Dass die Scuderia am Mittwoch eine Umstrukturierung im Formel-1-Team bekanntgab, überraschte nicht. Es musste etwas passieren, denn die Formkurve der Roten ist besorgniserregend. 2017 und 2018 noch im Titelkampf, ist man in der aktuellen Saison ins Mittelfeld zurückgefallen.
In Maranello wird umgebaut
In Maranello wird deshalb eine neue Abteilung für «Leistungsentwicklung» ins Leben gerufen. Der bisherige Aerodynamik-Chef Enrico Cardile übernimmt die Leitung dieser Abteilung. Enrico Gualtieri bleibt für die Motor-Entwicklung verantwortlich, Laurent Mekies fungiert weiter als Sportdirektor. Chassis-Chefentwickler Simone Resta muss sich im neuen Organigramm wohl hinter Cardile anstellen.
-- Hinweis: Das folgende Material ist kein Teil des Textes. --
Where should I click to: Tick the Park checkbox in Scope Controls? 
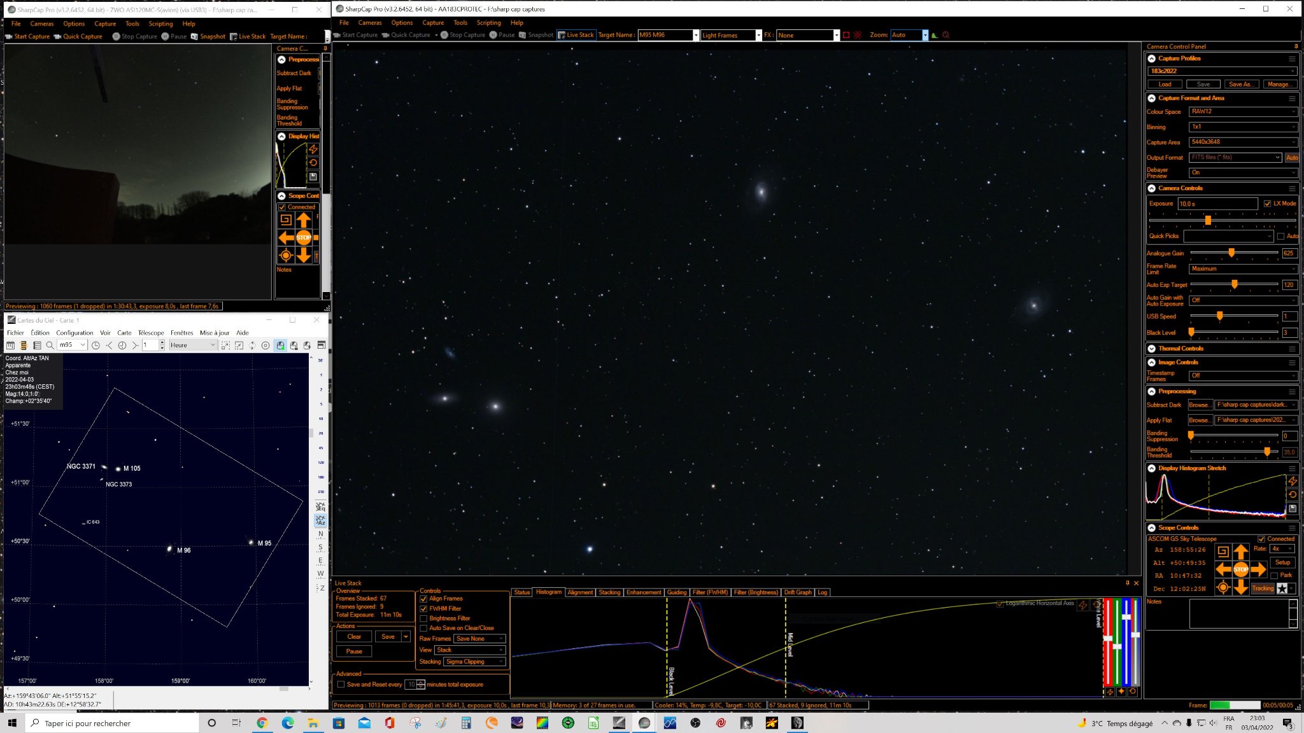[x=1274, y=575]
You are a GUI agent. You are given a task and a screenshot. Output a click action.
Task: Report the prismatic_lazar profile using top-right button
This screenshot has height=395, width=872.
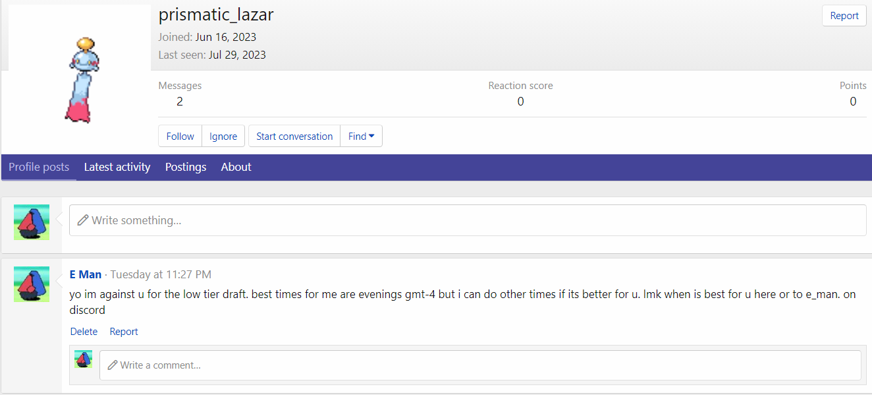click(x=844, y=16)
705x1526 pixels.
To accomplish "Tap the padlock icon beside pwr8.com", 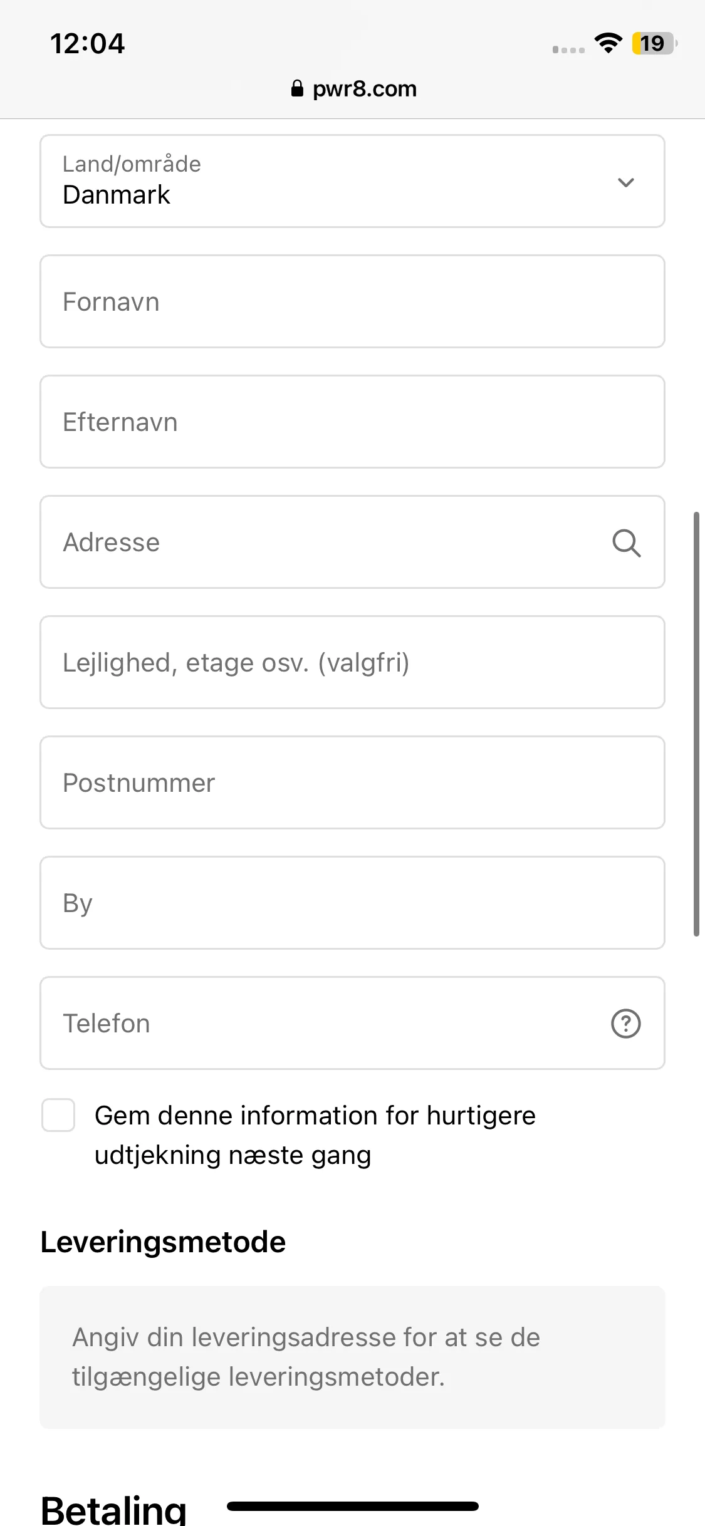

Allerdings kann Ferrari – Umstrukturierung hin oder her – in dieser Saison wohl nicht allzuviel bewegen. Die meisten Komponenten dürfen als Corona-Sparmassnahme nicht weiterentwickelt werden. Modifikationen sind nur im Rahmen des «Token»-Systems möglich, das allen Baugruppen unterschiedliche «Kosten» zuweist. Alle Teams erhielten ein eng begrenztes Token-Budget, das sie auf Upgrades verwenden dürfen.
Aber für Massnahmen im Rahmen dieses Modells kommt die Umstrukturierung zu spät. Am Mittwoch verstrich die FIA-Deadline, bis zu der die Teams ihre Token-Planung bekanntgeben mussten. Mit anderen Worten: Die neue Performance-Development-Abteilung hat gar keinen Einfluss auf das Performance Development in dieser Saison.
Und auch nicht in der nächsten, denn die Fahrzeuge bleiben für das Jahr 2021 weitgehend unverändert. Auf eine baldige Rückkehr an die Spitze des Feldes sollten sich die Tifosi also nicht freuen.
Und in Maranello gibt man sich auch keinen Illusionen hin, sondern legt das Augenmerk ganz auf 2022. Dann werden die Karten in der Formel 1 mit massiven Regeländerungen neu gemischt.
Ex-Schumi-Konstrukteur soll Ferrari retten
Und mit Fokus auf diese fundamentalen Änderungen hat Ferrari einen Mann aus der erfolgreichsten Ära des Teams zurückgeholt. Rory Byrne zeichnete als Chefkonstrukteur für die fünf Weltmeister-Ferraris von Michael Schumacher verantwortlich. Der Südafrikaner war auch schon der Mann hinter den beiden Benetton-Weltmeisterautos des Deutschen.
Zuletzt war Byrne für die letzte grössere Regel-Umwälzung 2017 als Berater an Bord geholt worden. Der SF70H erwies sich dann auch auf Anhieb als siegfähiges Auto. Erst in der Schlussphase der Saison fiel die Titel-Attacke von Sebastian Vettel in sich zusammen.
Nun soll das einstige Mastermind Byrne die Scuderia also erneut fit für einen radikalen Formel-1-Umbruch machen. Dass der Südafrikaner mit irischem Pass jetzt schon an Bord geholt wird, spricht Bände über die Pläne von Ferrari. Weil die Regeln für 2020 und 2021 keine drastischen Änderungen erlauben, richtet sich der Fokus auf 2022.
Im Klartext heisst das aber auch: In Maranello hat man den SF1000 bereits abgeschrieben. Damit sind auch diese und die nächste Formel-1-Saison schon so gut wie abgehakt. Die Tifosi müssen sich also auf anderthalb schmerzvolle Jahre gefasst machen, ehe auf Besserung zu hoffen ist.